“At first my observations took an abstract and generalizing turn. I looked at the passengers in masses, and thought of them in their aggregate relations. Soon, however, I descended to details, and regarded with minute interest the innumerable varieties of figure, dress, air, gait, visage, and expression of countenance.” – says the narrator in the short story ‘The Man of the Crowd’ by Edgar Allan Poe while observing people in the city of London.
The name and the thought for Indian visual artist Sameer Kulavoor’s upcoming solo exhibition ‘A Man of the Crowd’ arrived from this story. Mumbai based TARQ gallery would be hosting this exhibition from 15th March to 26th April. This is Sameer’s second solo show. His first, ‘Please Have A Seat’, was hosted by Artisans gallery in Mumbai.
Sameer is well-known for his unique depiction and perspective of urban spaces. The profile our editor wrote about him for Paper Planes in 2015 mentions that his works often fiercely cut through the bones of urban India to capture its soul. His self-initiated projects “are keenly observed minutiae about the makeshift and inventive side of urban India, peppered with personal notes and bursting with raw energy”.
In the context of the current exhibition, a press release issued by the gallery states, “For this body of work, created over the span of a year, Kulavoor took a step further away from his regular practice as a graphic artist and illustrator, choosing instead, to embrace paint on canvas.
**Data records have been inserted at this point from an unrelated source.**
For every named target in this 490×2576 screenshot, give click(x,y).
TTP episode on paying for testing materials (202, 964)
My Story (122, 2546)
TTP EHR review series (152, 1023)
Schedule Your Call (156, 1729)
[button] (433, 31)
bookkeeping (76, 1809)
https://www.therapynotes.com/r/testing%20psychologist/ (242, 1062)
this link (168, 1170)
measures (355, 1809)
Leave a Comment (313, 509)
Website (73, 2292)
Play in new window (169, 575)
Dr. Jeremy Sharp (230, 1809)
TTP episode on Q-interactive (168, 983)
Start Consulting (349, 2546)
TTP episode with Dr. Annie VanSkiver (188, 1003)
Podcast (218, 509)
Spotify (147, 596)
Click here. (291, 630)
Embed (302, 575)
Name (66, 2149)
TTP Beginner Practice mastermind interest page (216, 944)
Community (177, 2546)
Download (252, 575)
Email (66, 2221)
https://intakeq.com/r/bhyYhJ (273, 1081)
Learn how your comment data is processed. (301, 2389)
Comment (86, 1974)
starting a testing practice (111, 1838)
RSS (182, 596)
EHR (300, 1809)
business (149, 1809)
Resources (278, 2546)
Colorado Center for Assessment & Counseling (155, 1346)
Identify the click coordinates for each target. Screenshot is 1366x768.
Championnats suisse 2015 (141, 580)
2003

He also created a series of terracotta figurines that serve as three dimensional extensions of the paintings.”
It further adds, “The flat, graphic, gray, surfaces of Kulavoor’s canvases come alive with faceless human figures, rendered in contrasting, eye-popping fluorescent hues. These characters appear to be ubiquitous yet carry fascinating personal narratives. These delightful compositions of contemporary archetypes, from the genial “aunty” to the urban hipster, underscore Kulavoor’s fondness for and celebration of cities and their multi-layered identities.”